3. Maintain Healthy Relationship With Your Partner
If you have any concerns or problems on domestic violence, you need to help yourselves through counselling or to ask help from friends or family members. Not dealing with these issues will only make it more difficult down the road. You need to be able to address your issues together and in a civilized manner. But this is only when there is a disagreement not after he has abused you.
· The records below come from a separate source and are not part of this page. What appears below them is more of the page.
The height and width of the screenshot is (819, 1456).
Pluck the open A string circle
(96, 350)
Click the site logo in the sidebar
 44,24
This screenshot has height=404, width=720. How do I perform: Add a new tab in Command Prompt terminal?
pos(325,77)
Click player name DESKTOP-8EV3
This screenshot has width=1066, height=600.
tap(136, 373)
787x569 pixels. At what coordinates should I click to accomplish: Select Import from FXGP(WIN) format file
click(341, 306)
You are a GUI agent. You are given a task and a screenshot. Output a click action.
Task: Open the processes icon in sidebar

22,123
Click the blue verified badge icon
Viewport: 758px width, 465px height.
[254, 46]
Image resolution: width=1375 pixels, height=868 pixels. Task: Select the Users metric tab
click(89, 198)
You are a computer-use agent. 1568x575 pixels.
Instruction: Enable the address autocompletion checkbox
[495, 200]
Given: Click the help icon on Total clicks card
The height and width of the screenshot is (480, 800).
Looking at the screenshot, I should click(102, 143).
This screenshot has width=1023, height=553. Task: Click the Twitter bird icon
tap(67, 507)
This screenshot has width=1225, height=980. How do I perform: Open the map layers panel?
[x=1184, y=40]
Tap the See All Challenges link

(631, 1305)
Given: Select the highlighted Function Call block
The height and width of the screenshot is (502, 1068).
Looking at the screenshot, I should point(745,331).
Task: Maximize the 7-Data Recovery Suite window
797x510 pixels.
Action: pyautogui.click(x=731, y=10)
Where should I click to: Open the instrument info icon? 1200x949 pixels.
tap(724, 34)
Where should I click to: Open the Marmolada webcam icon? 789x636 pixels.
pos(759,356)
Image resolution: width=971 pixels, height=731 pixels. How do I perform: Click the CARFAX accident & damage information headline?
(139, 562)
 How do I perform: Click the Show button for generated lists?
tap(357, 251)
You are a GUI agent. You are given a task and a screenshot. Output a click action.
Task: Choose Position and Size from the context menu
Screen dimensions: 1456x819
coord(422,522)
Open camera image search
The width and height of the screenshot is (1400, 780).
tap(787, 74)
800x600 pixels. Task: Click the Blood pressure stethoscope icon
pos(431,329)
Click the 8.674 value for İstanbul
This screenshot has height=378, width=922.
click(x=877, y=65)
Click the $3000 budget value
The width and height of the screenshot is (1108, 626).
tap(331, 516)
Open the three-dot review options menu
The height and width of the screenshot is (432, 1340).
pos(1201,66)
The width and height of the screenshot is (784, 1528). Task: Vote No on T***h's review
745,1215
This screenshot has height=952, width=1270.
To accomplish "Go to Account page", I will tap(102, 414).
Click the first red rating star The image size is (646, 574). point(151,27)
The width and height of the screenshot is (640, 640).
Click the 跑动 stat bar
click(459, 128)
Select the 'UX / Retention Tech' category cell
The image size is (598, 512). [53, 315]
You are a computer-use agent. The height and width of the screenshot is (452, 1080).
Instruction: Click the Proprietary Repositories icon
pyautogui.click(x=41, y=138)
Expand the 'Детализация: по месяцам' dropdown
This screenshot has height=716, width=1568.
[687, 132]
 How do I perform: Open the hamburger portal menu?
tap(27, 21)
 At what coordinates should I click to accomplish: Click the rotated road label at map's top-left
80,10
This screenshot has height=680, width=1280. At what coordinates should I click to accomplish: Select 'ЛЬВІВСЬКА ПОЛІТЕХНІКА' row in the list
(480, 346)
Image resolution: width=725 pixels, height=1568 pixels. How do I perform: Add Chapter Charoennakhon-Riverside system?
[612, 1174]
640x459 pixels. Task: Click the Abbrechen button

4. Won’t Take No For An Answer
Anyone who won’t accept no for an answer wants to control the other person which will definitely resolve to domestic violence. Way too often, once a man says no, the discussion is over. So before you say i do while walking down the aisle ensure you are so sure of your partner attitude and behaviour, so as not to be abused later in the marriage.
5. Symbolic Violence
This involves destroying items of value to the other person in the relationship or that are symbolic of the relationship itself. The intent here is to intimidate the other person and cause emotional distress. Tearing up wedding pictures, destroying personal belonging, or even abusing a beloved pet are all red flags.
How To Get Safe From Been Abuse
- Tell someone you trust about the abuse. Choose individuals who will respect your decisions and who can listen without telling you what to do. You might want to ask them to just listen so that they don’t feel pressure to solve the problem for you.
2. You may need to plan some next steps. Those steps should be realistic. You are the expert in your own life and the best person to decide what you can do to set limits and to increase your safety.
3. If you are afraid the situation will get worse, make a safety plan that includes where you can go in an emergency and what you will take with you. Think about where you will stay and how you will get there.
4. Consult a lawyer or legal service about your rights and options (your local seniors’ organization can help you find a lawyer or service).
Keep track of your financial statements and other legal documents. Talk to your bank about how to protect your assets.
5. Visit your local library, health or community centre to find out information about other services that are available to support you. If you live with the abusive person and want to look for services on your home computer, be sure to cover your tracks by erasing the history.